*WORK INSTRUCTIONS*: List the entries from the line containing "Where should I" through the line containing "826x380 pixels. Task: Click" as a numbered list, skipping blank lines and omitting the pictures.

*PROVIDED DATA*:
══════════
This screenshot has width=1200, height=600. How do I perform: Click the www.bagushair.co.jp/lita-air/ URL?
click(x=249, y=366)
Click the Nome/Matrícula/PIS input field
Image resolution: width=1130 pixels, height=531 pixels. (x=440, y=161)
══════════
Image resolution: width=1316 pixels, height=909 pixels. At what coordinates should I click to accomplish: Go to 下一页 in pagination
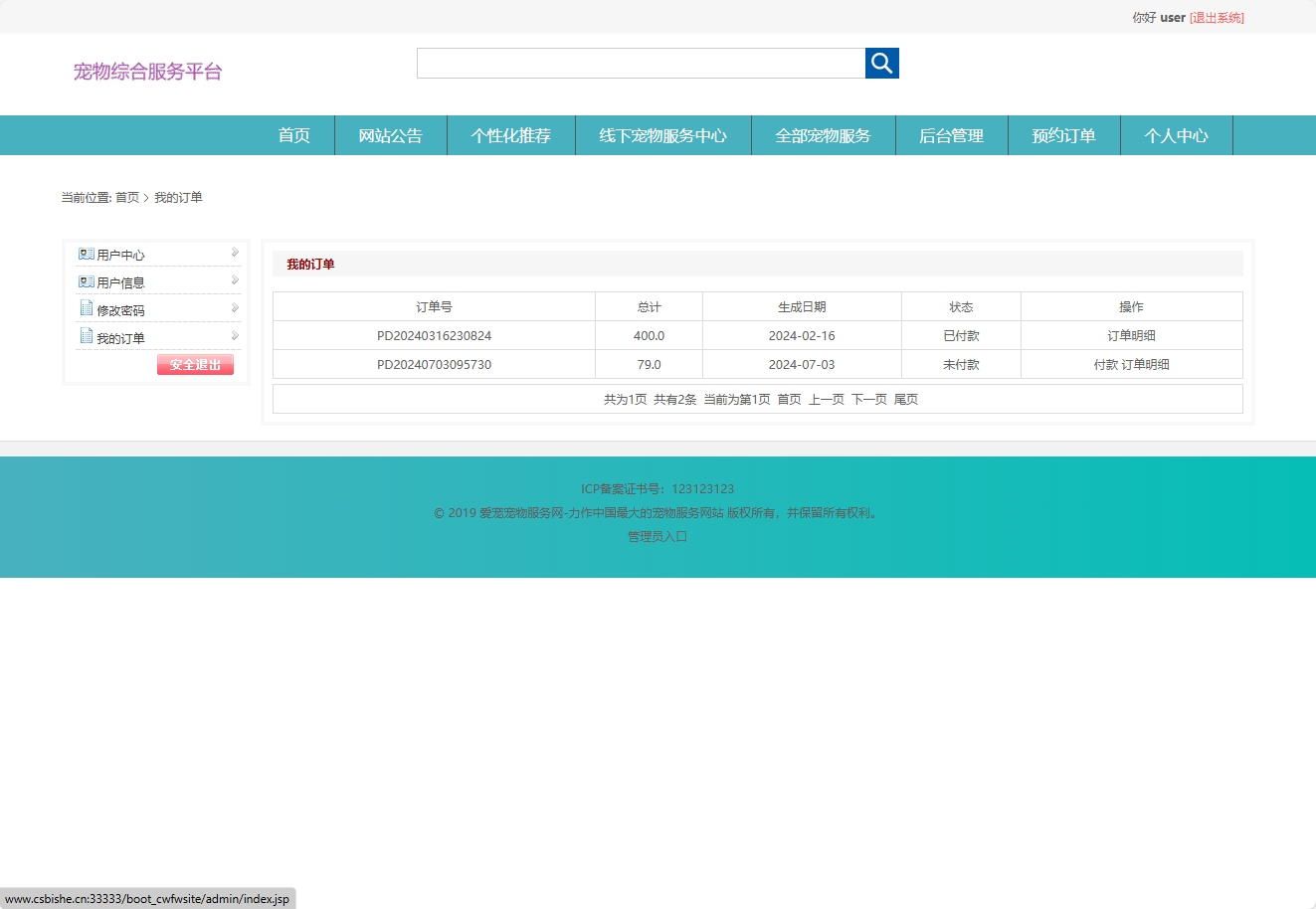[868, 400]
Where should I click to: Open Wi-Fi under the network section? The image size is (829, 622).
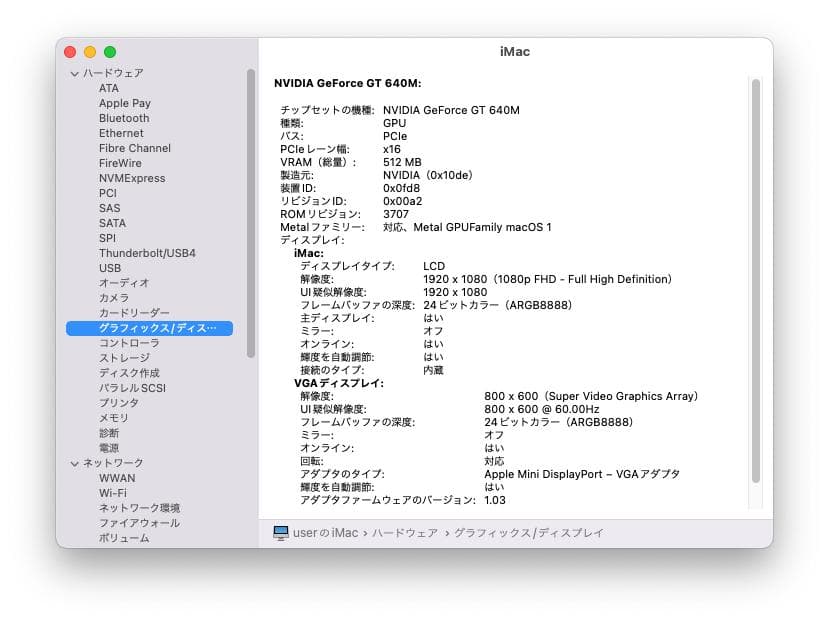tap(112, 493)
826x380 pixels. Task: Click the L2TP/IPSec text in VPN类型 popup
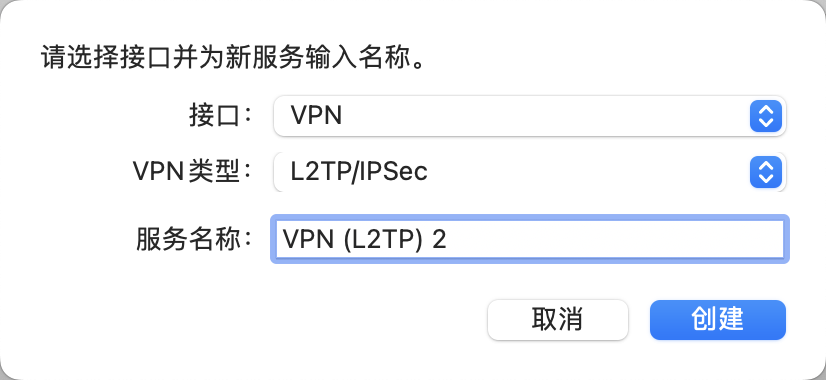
══════════
*RESPONSE TO THE EXERCISE*:
1. Where should I click to: Open Wi-Fi under the network section? The image size is (829, 622).
2. tap(112, 493)
3. 826x380 pixels. Task: Click the L2TP/IPSec text in VPN类型 popup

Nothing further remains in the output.